The kids we teach build their networks without realizing it through social media, gaming and the day-to-day “geeking” out that they do.  I recently heard someone say that today’s graduates from high school do not remember a time when they didn’t have this access to technology where as we, as Mark Prensky in his article are digital immigrants.  The one issue I have with this term is that immigrants suggest that we will never really assimilate and be a part of this culture.  I think I am in the sense that I am engaged with it, open to learning about it and wanting to effect change in my practice with it.  Does it come naturally? No, but it is slowly…

My understanding of building a PLN through these cohorts, twitter and blog reading gets me a bit frustrated because I don’t see that happening as quickly as I would like and I am not really sure what it looks like when it arrives but I’ll wait and see…

What does your PLN look like? How do you build it, maintain it and put into it?

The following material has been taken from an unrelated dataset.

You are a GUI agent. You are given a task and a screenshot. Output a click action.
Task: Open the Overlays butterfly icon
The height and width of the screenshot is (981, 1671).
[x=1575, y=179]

That’s my question for those that are reading….

 

4 thoughts on “Unimportant and Uninteresting Understandings

  • Tim – you stole my throughts!!!! You are writing here about all the challenges that I am having this week, and all the questions that are being raised in my head. It’s slow. I think I have an idea sorted, cut and dried and then I read something to blow it all away. We continue on …

  • I understand what you are going through. I have started countless posts, leave them as drafts, go on to another thought, repeat, since starting this course. I am having a hard time focusing with all the ideas swirling around in my head.

    As for my PLN, I am connected with people in my same field (elementary teachers) mostly through Twitter. I would much rather find people who are on Google+, but maybe that will come in time.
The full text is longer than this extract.